Four days before the presidential election, the United States broke the world record on the number of COVID-19 cases recorded by any country in a single 24-hour period as it passed the 100,000-mark. The country confirmed 100,233 COVID-19 cases on Friday, according to Reuters. Others have a slightly different count with CNN saying 99,321 new COVID-19 cases were reported on Friday while NBC News puts the number at 98,583. Regardless of the exact figure, the number breaks the previous record that had been held by India, which reported 97,894 cases on September 17. Overall, some 9 million people have contracted the coronavirus in the United States, amounting to almost 3 percent of the population as the number of dead approaches 230,000.

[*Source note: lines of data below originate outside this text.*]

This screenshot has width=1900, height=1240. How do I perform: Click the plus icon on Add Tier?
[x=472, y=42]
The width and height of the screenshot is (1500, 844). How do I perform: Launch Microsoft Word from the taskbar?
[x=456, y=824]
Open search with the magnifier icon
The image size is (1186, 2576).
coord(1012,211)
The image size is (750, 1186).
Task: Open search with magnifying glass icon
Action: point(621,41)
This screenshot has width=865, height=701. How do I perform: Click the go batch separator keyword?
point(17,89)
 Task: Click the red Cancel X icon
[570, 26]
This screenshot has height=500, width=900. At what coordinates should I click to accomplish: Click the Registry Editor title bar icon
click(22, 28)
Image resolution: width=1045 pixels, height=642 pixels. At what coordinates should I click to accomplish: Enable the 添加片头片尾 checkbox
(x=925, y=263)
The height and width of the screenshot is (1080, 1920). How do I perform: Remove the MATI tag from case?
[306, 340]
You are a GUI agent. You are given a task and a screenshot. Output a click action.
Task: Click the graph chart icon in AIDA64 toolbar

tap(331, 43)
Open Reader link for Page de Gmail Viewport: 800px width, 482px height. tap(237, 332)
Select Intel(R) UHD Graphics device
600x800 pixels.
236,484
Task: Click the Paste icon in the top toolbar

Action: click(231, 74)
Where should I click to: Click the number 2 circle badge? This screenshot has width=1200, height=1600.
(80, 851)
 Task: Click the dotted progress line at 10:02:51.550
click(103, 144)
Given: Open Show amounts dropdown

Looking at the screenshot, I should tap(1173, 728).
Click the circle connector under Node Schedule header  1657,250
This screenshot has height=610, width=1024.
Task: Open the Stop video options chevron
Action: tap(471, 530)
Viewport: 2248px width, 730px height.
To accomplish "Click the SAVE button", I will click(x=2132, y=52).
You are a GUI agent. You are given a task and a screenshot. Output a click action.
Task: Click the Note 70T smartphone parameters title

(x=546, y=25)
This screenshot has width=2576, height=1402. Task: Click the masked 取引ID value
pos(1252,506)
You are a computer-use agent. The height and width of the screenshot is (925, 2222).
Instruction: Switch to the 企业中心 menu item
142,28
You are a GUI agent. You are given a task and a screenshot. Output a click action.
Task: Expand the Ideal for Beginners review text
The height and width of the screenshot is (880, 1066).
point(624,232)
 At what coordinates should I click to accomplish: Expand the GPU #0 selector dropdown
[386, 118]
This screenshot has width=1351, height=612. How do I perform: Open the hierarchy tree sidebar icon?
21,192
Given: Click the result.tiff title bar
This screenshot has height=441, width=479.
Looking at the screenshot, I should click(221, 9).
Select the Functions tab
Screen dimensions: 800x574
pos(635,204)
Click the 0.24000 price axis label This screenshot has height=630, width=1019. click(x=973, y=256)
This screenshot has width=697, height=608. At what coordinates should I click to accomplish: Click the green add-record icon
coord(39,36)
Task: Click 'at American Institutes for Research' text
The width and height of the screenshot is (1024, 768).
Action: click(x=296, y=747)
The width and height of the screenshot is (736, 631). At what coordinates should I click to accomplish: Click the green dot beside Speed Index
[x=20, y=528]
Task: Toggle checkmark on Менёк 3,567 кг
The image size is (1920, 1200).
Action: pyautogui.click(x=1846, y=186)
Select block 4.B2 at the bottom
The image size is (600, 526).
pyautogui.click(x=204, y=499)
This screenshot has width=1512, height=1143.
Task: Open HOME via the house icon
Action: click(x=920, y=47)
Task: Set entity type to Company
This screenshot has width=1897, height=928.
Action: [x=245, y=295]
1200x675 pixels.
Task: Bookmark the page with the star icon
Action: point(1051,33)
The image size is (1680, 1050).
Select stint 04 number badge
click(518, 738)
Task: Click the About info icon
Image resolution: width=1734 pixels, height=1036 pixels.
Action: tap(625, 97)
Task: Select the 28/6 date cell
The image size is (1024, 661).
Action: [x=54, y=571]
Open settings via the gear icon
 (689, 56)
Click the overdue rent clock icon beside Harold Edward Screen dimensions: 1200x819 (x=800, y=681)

The new daily record comes as President Donald Trump continues to insist that the country is “rounding the corner” on the virus. Yet even as the president and his allies continue to claim that the high number of COVID-19 cases merely reflects increased testing, the fresh record comes as hospitals in six states report having the most patients with the virus since the pandemic started. As of the end of the week, hospitalizations in 18 states reached records when the seven-day average is taken into account, with states in the West and Midwest particularly affected.
Experts say the death tolls will soon start to surge as well. “The 100,000 cases yesterday two weeks from now will start to translate into massive numbers of deaths,” Dr. Jonathan Reiner, a professor of medicine at George Washington University, told CNN. “So we’re going to see not just cases continue to escalate but we’re going to see perhaps 2,000 deaths per day two or three weeks from now.” Donald Trump Jr. claimed Thursday that COVID-19 deaths had dropped to “almost nothing” and said those who are talking about a new surge are “truly morons.” Yet experts say there’s no disputing the data. “We’re at a point where the epidemic is accelerating across the country. We’re right at the beginning of the steep part of the epidemic curve,” Dr. Scott Gottlieb, the former U.S. Food and Drug Administration commissioner, told CNBC. Gottlieb predicted a likely surge around Thanksgiving and said that “December’s probably going to be the toughest month.”